Last week alone, no fewer than three different models emerged for sharing big data across the pharmaceutical industry.
By Dillan Yogendra
07:13 AM

The overwhelmingly positive vote (547 to 17) is also aimed at clinical trial data transparency but only targets new trials commencing after the law takes effect. Assuming it is enacted, the benefits of a legislative model will be:

  • Requirement that all drug trials in Europe are registered before they begin on the publicly accessible EU clinical trials register.
  • Requirement that a summary of the results from these trials is published on the register within a year of trial end.
  • Requirement that a summary understandable to a lay person of what was found in the trial is published on the register.
  • Establishment of a new publicly accessible EU clinical trials register, to be set up and run by the European Medicines Agency.
  • Imposed financial penalties on anyone running a clinical trial that does not adhere to these new laws.

The other approaches announced include the 5-year commercial agreement between Genentech and PatientsLikeMe that also targets cancer research as the lead effort. The data in this case are not clinical trial data but data provided by actual patients in the course of their current treatment for a wide-range of conditions including cancer.

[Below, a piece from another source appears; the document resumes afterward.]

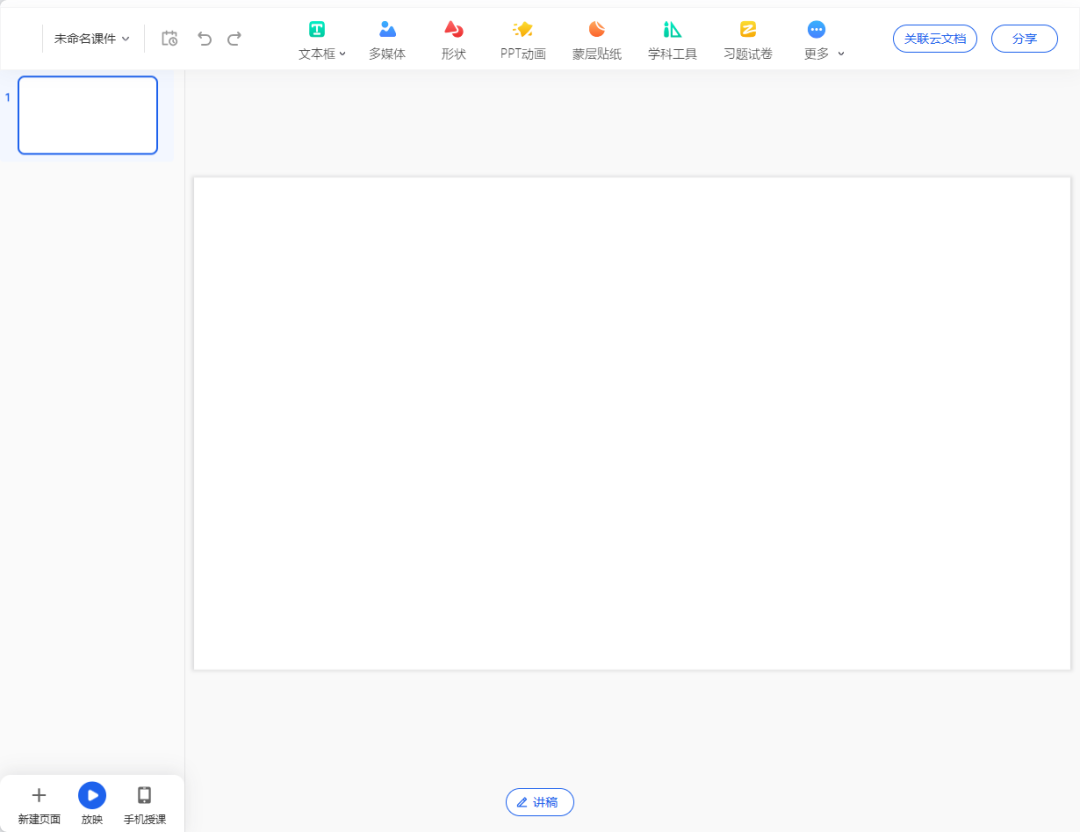The image size is (1080, 832).
Task: Expand the 文本框 dropdown chevron
Action: tap(343, 54)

Also, Project Data Sphere (PDS) was announced with the official opening of an online resource to share clinical trial data for use in cancer research.

The number of available datasets available today is fairly small (currently nine), but the list of companies committed to providing data is impressive and includes AstraZeneca, Bayer, Celgene, Janssen R&D, Pfizer, Memorial Sloan Kettering Cancer Center and Sanofi.

The primary objective is to accelerate drug discovery and development. Formal registration for professional researchers will be required, but there will be no charge for accessing the research, uploading datasets and access will be available online globally.

“Using clinical trial datasets collaboratively is a big leap forward in the cancer drug discovery process. 8.2 million people still die of cancer every year while the attrition rate for clinical testing of promising compounds can be as high as 95%. This could become substantially lower once researchers in both academia and industry share clinical trial data. We’re excited to be working with world class partners like SAS, SAGE Bionetworks, academia, many in industry and importantly patient groups to bring this free resource to researchers globally,” said Charles Hugh-Jones, Chief Medical Officer for North America, Sanofi.

Also in development are datasets to be provided to PDS by the Alliance for Clinical Trials in Oncology (sponsored by the National Cancer Institute), Amgen and Quintiles.

The flurry of data collaboration has taken years to develop, but it also speaks volumes about the need to accelerate drug discovery and development globally.

The larger question then seems to be whether the value of a voluntary ‘open-source’ model will outweigh the regulated or commercial variants. In all cases, however, the clear intent is for patients to benefit directly from accelerated drug development and the use of their de-identified data for broader research purposes. Clinical trial data that is captured and used once is time consuming, expensive and often at risk of being duplicated.